• **YOUR GOAL**
Beginning at the top of the material, repeat each line exactly, and stop once the line with "Given: Tap the fingerprint blame icon" has been written.

-------- EXTRACTED MATERIAL

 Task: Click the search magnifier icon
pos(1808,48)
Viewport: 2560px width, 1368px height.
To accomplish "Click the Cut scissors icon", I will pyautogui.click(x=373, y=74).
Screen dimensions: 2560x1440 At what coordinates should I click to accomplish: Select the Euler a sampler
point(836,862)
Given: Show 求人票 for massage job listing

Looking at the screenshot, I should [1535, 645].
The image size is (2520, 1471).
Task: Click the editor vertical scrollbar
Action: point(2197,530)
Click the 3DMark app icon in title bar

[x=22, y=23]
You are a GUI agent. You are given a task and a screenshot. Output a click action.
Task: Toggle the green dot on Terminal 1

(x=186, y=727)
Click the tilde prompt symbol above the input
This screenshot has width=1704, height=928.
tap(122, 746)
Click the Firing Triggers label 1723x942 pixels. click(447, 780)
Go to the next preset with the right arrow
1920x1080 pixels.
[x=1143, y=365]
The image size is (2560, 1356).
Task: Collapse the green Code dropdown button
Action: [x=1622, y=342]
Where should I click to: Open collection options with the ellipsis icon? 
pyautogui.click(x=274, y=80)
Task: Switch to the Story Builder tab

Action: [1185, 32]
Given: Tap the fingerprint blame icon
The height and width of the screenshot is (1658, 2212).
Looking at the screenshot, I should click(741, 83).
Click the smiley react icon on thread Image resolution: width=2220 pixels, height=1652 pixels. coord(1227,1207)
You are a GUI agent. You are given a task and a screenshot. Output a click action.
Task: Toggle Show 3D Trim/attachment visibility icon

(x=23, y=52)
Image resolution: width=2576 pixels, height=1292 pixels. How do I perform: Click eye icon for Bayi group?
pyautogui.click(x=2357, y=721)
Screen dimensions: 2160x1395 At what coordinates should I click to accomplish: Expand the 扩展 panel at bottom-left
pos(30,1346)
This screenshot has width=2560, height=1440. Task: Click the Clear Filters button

----------------

• **SOLUTION BELOW**
 Task: Click the search magnifier icon
pos(1808,48)
Viewport: 2560px width, 1368px height.
To accomplish "Click the Cut scissors icon", I will pyautogui.click(x=373, y=74).
Screen dimensions: 2560x1440 At what coordinates should I click to accomplish: Select the Euler a sampler
point(836,862)
Given: Show 求人票 for massage job listing

Looking at the screenshot, I should [1535, 645].
The image size is (2520, 1471).
Task: Click the editor vertical scrollbar
Action: point(2197,530)
Click the 3DMark app icon in title bar

[x=22, y=23]
You are a GUI agent. You are given a task and a screenshot. Output a click action.
Task: Toggle the green dot on Terminal 1

(x=186, y=727)
Click the tilde prompt symbol above the input
This screenshot has width=1704, height=928.
tap(122, 746)
Click the Firing Triggers label 1723x942 pixels. click(447, 780)
Go to the next preset with the right arrow
1920x1080 pixels.
[x=1143, y=365]
The image size is (2560, 1356).
Task: Collapse the green Code dropdown button
Action: [x=1622, y=342]
Where should I click to: Open collection options with the ellipsis icon? 
pyautogui.click(x=274, y=80)
Task: Switch to the Story Builder tab

Action: [1185, 32]
Given: Tap the fingerprint blame icon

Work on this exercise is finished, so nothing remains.